_Work instructions_: Please return the lines of the data that contain "accomplish".

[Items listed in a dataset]
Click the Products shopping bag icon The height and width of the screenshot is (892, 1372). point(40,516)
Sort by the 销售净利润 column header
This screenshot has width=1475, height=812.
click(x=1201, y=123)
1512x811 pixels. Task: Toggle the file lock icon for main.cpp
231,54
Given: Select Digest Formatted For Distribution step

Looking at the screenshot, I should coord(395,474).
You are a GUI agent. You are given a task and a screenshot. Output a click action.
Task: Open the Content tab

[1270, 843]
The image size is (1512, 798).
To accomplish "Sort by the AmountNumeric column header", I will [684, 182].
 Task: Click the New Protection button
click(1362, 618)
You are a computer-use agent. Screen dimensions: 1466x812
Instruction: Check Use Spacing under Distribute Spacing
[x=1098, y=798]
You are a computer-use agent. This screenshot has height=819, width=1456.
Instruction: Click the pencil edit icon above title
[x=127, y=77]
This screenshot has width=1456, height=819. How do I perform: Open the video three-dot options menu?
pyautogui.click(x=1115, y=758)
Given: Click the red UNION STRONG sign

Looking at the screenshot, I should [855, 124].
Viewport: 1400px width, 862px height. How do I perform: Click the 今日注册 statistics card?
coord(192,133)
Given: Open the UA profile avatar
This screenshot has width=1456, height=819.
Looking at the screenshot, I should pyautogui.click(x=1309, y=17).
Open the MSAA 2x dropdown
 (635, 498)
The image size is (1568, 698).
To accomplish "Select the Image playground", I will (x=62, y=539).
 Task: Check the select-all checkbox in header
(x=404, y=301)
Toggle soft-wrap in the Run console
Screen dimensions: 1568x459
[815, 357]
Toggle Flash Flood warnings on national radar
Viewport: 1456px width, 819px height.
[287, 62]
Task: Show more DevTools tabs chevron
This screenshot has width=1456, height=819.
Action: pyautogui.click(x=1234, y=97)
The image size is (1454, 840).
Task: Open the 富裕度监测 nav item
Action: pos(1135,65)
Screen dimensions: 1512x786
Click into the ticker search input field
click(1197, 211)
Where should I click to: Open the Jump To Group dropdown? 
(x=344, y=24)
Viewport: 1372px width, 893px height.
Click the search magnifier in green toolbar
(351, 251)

_Exercise output_:
To accomplish "Sort by the AmountNumeric column header", I will [684, 182].
To accomplish "Select the Image playground", I will (x=62, y=539).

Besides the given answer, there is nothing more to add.